Executive Interview Series: Tracy Ongena on Building Trust and Innovation in Home Healthcare
For this edition of our Executive Interview Series, WITHIN’s Founder and CEO, Joe Yakuel, sat down with Tracy Ongena, Founder and Chairman of Alvita Care, a leading provider of home healthcare and geriatric care management. Tracy has become a recognized authority in the eldercare space, where trust, personalization, and compliance matter as much as efficiency and scale.
At WITHIN, we believe that building enduring connections between brands and people requires a balance of data, performance, and human insight. Tracy’s work with Alvita Care mirrors that ethos, blending rigorous systems with deep compassion to create a model of healthcare that feels both highly professional and profoundly personal.
Joe Yakuel: Tracy, thank you for joining me. Let’s start with your story. What motivated you to create Alvita Care?

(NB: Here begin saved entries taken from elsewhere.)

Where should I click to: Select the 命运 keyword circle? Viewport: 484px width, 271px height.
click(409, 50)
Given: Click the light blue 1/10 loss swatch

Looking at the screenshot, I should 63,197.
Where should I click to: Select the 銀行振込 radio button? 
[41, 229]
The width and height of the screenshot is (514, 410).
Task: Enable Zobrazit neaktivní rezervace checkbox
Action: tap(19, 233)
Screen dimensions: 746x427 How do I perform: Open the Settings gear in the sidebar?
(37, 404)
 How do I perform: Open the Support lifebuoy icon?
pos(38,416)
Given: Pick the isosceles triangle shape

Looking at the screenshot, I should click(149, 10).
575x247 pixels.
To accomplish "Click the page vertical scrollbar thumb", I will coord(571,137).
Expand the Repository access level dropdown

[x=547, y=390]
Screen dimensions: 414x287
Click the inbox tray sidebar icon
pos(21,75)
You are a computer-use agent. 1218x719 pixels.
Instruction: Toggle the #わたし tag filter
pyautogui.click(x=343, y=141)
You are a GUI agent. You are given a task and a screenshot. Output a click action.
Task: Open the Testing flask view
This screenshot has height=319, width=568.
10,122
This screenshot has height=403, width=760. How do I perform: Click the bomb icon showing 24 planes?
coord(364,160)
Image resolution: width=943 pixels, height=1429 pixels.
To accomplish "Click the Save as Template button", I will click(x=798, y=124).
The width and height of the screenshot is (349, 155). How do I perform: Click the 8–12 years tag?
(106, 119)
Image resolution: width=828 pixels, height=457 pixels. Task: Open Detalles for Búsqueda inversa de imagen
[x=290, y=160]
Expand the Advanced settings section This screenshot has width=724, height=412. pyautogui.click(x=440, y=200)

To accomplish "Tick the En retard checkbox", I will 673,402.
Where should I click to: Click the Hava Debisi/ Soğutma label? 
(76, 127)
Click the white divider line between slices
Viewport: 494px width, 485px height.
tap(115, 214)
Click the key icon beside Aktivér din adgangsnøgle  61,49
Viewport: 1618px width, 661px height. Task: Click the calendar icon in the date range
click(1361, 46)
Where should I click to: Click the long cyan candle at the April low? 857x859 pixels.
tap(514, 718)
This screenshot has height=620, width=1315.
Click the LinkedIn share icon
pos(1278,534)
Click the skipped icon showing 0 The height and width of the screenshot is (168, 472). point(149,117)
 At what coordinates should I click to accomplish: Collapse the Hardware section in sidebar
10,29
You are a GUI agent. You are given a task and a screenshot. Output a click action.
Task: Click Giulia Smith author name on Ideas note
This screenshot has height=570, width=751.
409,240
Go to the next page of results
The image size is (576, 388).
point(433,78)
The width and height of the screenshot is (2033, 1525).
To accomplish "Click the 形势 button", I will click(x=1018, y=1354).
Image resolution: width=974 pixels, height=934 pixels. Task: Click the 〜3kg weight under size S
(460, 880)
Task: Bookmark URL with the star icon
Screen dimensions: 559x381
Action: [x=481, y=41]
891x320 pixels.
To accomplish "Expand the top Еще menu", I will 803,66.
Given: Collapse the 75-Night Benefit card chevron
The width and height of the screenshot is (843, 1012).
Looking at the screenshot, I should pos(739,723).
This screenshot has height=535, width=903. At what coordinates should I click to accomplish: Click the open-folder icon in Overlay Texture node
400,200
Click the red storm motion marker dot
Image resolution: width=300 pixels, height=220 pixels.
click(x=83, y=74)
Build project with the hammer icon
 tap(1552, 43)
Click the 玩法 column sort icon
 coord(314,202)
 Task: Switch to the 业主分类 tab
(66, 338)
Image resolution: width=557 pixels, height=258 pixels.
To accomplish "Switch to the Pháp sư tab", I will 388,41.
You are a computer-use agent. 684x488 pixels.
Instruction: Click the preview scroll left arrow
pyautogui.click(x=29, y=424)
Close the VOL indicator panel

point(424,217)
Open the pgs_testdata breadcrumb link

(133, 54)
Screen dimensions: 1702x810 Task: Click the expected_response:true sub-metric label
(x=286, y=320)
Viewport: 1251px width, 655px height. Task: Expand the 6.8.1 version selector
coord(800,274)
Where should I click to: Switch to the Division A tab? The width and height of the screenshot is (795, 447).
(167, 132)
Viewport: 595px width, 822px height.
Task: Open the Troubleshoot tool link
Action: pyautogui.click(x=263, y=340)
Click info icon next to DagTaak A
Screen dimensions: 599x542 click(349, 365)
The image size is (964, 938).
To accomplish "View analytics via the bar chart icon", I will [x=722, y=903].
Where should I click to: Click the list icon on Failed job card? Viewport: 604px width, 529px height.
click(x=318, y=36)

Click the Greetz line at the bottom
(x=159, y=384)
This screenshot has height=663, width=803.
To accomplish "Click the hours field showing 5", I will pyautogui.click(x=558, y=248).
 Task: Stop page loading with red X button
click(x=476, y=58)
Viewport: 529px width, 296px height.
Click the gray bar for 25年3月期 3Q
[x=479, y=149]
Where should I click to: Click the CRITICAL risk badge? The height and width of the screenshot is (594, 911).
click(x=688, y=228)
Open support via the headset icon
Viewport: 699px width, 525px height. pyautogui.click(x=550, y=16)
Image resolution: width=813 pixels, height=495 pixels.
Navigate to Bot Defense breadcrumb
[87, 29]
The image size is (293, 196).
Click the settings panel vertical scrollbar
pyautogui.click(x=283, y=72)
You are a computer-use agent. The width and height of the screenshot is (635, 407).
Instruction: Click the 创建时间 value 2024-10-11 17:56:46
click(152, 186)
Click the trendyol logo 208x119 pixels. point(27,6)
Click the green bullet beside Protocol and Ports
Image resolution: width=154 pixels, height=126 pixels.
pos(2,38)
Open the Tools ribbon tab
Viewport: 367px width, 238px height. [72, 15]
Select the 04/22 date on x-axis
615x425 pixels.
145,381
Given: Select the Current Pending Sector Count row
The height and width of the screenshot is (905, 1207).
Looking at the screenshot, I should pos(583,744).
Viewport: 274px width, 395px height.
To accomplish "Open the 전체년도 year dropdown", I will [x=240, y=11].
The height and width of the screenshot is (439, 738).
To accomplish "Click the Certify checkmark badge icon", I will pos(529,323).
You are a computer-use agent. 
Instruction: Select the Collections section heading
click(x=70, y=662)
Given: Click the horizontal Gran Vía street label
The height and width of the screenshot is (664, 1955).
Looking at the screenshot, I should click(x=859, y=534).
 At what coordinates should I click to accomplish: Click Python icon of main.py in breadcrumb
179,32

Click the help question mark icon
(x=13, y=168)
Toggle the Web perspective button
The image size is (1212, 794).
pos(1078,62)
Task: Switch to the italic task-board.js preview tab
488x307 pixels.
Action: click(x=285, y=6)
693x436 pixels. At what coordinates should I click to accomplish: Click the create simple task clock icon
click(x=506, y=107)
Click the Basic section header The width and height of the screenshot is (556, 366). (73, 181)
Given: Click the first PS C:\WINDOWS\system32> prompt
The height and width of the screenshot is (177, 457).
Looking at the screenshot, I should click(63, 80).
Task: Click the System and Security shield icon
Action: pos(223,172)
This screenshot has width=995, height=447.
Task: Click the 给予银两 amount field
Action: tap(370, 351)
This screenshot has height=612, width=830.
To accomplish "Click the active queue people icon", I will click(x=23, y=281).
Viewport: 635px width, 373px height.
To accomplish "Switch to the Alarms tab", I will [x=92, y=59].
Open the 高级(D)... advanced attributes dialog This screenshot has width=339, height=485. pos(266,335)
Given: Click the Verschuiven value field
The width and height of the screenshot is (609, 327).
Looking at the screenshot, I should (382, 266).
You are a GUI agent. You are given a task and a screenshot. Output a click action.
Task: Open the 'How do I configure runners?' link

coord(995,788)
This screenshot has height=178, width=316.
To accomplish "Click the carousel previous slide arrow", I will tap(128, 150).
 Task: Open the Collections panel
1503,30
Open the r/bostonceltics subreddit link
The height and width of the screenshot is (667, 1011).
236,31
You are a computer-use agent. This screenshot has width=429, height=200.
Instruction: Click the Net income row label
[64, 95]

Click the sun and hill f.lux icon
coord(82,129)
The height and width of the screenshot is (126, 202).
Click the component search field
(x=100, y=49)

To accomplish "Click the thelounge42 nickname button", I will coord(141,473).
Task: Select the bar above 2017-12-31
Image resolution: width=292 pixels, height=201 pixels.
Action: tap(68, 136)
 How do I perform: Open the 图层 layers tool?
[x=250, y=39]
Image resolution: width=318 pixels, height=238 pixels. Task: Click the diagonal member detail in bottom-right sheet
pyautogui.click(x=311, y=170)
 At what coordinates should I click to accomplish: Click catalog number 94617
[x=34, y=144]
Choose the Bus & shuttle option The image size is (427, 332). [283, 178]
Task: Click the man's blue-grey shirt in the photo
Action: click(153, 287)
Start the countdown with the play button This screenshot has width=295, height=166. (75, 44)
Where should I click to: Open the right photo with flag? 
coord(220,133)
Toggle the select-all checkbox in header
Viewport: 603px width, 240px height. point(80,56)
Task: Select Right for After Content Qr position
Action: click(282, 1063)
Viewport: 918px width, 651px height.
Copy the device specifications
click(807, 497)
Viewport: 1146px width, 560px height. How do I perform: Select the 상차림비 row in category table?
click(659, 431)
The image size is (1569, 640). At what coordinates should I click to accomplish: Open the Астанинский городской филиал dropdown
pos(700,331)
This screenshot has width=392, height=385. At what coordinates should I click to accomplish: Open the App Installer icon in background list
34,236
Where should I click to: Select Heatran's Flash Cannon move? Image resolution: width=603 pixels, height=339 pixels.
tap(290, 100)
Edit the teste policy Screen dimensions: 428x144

Tracy Ongena: Thanks, Joe. I started Alvita Care after seeing how disjointed eldercare could feel for families. Too often, they were left to navigate complicated medical needs, social isolation, and daily support with little guidance. I wanted to create a company that removed that friction, offering professional care management alongside hands-on support, so families felt truly backed by a partner. From day one, my mission has been to bring both dignity and clarity to a process that can otherwise feel overwhelming.
Joe Yakuel: In performance-driven industries, whether marketing or healthcare, scaling while staying authentic is a challenge. How do you balance growth with maintaining trust?
Tracy: Great question. In healthcare, trust is everything. We scale by investing heavily in people and culture. Every client is paired with a dedicated care manager who oversees the full care journey, so even as we grow, each family feels deeply cared for. It’s similar to how brands can scale without losing their voice: by having strong systems, clear values, and consistent standards. At Alvita, professionalism and compassion aren’t competing priorities; they fuel each other.
Joe Yakuel: Technology is reshaping every industry. What role does innovation play in home healthcare?
Tracy: Technology is an incredible enabler when applied thoughtfully. We’re exploring ways AI can surface subtle health trends before they become emergencies or streamline documentation, allowing caregivers to spend more time face-to-face with clients. However, I always emphasize that technology should never replace human relationships. In eldercare, technology’s highest value is making caregivers more present and families more supported.
Joe Yakuel: You work in a highly regulated and emotionally charged industry. How do you lead through that complexity?
Tracy: By anchoring everything in values. Compliance and safety are non-negotiable, but compassion and empathy drive how we implement those systems. I see my role as maintaining a balance between the two: ensuring our processes are rigorous enough for regulators, yet flexible and humane enough for families. Leadership in this space requires both discipline and heart.
Joe Yakuel: Looking forward, what’s your vision for the future of home healthcare?
Tracy: I’d love to see aging reimagined, not just as a time of decline, but as a stage of life rich with purpose and connection. At Alvita, we’re expanding into services that care for the whole person: physical, emotional, and social health. Long-term, I believe the companies that thrive will be those that combine clinical excellence, technological innovation, and human-centered design. That’s how we’ll truly elevate the experience of aging.